On Thu, 2005-12-29 at 10:47 +0300, Dmitry Panov wrote:
> On Wed, 2005-12-28 at 11:05 -0500, Tom Lane wrote:
> > Dmitry Panov <dmitry@tsu.tula.ru> writes:
> > > Yes, but if the server has crashed earlier the script won't be called
> > > and if the filesystem can't be recovered the changes will be lost. My
> > > point is the server should write into both (or more) files at the same
> > > time.
> >
> > As for that, I agree with the other person: a RAID array does that just
> > fine, and with much higher performance than we could muster.
> >
>
> BTW, I found something related in the TODO:
> http://momjian.postgresql.org/cgi-bin/pgtodo?pitr
>
> I think both approaches have the right to exist, but I prefer my because
> it looks more straightforward, it insures up-to-date recovery (no
> delays) and it reduces the traffic (as the partial logs have to be
> transferred in full by the proposed "archive_current_wal_command"). The
> only drawback is performance.
Simply replicating pg_xlog might be worthwhile for the truly paranoid,
since it does help in the situation that you lose the RAID unit with
your pg_xlog on it. But this facility is already available via hardware
replication facilities, so I see no reason to build it into the DBMS.

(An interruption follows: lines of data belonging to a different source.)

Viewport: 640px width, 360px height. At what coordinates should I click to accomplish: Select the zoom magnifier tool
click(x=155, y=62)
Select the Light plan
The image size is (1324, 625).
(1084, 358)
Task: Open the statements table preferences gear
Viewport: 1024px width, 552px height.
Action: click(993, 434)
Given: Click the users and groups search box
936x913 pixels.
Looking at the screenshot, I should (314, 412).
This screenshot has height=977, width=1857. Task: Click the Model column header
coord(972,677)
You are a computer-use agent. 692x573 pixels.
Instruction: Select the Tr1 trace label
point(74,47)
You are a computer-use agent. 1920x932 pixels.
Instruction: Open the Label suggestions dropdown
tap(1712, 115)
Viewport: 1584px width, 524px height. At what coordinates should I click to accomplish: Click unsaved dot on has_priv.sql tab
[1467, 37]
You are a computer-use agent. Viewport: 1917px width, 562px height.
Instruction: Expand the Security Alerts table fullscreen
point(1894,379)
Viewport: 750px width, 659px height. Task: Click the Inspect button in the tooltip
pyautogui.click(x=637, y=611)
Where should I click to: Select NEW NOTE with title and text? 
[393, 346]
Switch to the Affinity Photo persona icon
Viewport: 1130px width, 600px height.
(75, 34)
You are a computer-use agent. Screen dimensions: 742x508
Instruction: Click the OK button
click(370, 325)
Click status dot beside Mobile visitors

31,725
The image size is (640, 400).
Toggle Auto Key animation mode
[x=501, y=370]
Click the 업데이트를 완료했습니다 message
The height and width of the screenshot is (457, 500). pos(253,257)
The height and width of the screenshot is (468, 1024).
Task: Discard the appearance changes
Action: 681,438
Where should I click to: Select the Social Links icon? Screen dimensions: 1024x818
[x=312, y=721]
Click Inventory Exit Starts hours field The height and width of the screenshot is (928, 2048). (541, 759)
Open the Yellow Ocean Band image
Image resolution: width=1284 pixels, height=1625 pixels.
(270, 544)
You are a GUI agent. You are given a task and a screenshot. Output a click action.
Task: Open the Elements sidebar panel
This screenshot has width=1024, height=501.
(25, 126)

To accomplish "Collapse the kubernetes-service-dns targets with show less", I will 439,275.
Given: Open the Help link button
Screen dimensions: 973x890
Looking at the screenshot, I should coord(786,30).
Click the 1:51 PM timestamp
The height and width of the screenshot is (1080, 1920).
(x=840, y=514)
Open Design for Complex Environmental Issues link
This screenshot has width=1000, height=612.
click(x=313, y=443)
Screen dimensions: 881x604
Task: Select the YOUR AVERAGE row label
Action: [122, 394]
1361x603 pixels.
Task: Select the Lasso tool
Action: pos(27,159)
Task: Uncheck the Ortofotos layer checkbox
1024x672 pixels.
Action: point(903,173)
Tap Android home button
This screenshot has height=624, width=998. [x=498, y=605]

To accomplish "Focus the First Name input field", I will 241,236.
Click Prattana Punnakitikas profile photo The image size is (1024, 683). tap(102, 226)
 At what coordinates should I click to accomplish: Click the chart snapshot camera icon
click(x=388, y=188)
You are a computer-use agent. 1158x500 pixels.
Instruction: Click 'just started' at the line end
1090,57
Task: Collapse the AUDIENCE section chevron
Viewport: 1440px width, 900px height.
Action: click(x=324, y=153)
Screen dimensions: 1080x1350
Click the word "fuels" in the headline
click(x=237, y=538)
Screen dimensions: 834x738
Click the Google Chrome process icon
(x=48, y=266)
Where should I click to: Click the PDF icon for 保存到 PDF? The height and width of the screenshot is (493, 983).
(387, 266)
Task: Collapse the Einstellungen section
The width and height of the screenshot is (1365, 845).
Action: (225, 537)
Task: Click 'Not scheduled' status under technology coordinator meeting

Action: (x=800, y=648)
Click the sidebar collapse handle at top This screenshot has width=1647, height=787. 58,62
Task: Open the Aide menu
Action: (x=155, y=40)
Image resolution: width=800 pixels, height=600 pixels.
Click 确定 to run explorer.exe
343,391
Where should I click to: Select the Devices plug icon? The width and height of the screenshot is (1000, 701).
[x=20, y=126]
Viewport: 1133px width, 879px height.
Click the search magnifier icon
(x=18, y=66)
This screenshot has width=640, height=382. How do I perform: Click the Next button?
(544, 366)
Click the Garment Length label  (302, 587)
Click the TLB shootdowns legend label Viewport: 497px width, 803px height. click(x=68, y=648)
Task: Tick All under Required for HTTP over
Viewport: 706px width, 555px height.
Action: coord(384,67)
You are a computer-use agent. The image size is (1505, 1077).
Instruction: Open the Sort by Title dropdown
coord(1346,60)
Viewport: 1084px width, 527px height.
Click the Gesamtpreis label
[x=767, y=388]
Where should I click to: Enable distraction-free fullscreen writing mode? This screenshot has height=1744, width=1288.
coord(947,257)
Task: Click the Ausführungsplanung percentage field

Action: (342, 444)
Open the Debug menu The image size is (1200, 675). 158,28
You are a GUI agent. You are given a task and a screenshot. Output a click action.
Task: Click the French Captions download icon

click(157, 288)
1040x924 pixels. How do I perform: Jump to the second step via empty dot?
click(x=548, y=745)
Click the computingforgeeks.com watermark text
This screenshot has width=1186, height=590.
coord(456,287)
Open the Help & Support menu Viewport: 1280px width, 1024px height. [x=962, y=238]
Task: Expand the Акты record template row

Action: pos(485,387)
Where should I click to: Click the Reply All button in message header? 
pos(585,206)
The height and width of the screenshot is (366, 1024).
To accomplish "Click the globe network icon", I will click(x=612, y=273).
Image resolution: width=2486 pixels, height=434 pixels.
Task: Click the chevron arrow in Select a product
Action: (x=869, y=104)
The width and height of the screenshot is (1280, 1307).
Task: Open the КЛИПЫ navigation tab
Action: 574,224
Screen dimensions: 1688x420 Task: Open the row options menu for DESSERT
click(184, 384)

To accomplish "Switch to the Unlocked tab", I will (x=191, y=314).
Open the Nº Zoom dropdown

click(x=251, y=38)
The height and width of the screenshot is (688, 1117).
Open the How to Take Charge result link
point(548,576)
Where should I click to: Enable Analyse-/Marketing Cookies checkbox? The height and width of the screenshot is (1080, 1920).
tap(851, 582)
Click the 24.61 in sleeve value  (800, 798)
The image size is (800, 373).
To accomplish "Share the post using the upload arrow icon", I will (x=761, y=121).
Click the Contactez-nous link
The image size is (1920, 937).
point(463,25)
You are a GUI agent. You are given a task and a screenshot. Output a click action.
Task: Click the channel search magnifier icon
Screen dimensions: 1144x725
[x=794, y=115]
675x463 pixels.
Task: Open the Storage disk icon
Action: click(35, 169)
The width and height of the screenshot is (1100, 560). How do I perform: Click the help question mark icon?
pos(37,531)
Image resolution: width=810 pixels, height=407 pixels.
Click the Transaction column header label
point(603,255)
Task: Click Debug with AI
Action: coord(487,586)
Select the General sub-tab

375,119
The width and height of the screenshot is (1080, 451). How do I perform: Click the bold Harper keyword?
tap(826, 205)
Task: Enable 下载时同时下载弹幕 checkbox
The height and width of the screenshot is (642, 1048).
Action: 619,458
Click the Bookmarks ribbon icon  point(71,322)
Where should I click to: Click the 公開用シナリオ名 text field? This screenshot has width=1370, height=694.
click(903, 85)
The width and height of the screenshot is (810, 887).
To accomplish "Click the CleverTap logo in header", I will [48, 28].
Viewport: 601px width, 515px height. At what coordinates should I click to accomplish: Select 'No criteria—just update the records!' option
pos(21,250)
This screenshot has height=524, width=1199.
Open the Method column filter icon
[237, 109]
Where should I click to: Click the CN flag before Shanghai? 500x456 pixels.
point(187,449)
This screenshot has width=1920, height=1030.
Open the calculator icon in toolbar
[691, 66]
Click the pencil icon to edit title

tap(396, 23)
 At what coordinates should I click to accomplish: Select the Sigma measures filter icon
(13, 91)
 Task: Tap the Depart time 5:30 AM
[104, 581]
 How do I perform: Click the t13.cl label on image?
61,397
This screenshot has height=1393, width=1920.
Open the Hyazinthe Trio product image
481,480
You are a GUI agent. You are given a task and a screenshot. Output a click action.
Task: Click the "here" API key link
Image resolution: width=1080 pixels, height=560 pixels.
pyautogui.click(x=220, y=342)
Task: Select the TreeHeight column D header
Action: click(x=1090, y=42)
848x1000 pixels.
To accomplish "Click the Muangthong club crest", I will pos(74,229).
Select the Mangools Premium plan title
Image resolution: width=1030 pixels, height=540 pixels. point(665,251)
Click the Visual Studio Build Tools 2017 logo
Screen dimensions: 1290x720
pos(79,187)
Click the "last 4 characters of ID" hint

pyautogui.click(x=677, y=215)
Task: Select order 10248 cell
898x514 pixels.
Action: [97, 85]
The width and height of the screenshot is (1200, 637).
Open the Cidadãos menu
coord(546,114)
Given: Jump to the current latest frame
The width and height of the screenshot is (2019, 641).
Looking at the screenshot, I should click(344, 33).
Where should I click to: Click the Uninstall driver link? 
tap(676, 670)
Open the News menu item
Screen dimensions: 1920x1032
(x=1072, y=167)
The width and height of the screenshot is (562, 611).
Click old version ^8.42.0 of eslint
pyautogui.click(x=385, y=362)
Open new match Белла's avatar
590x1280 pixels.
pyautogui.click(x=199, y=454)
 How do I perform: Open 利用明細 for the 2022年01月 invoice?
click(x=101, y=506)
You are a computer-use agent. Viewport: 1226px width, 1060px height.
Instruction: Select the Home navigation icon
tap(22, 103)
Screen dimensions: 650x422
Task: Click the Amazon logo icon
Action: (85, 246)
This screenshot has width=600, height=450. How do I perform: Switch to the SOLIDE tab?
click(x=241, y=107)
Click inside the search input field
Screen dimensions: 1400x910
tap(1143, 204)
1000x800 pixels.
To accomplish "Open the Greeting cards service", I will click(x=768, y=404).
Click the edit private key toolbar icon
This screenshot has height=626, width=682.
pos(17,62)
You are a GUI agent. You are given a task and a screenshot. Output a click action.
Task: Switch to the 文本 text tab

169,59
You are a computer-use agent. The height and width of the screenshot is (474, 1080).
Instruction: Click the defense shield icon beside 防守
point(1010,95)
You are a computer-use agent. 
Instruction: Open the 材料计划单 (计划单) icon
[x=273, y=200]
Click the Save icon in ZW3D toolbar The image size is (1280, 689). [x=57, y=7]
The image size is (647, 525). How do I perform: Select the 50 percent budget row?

Replicating pg_xlog to NFS would not work very well performance wise and
has some major undefined behaviour in most failure modes, so I would
never do that.
However, there is a case to be made for "continuous xlog record
archival" which could get closer to 0% data loss in the event of
failure, though with higher performance hit than current PITR. I'll look
into that some more - but no promises.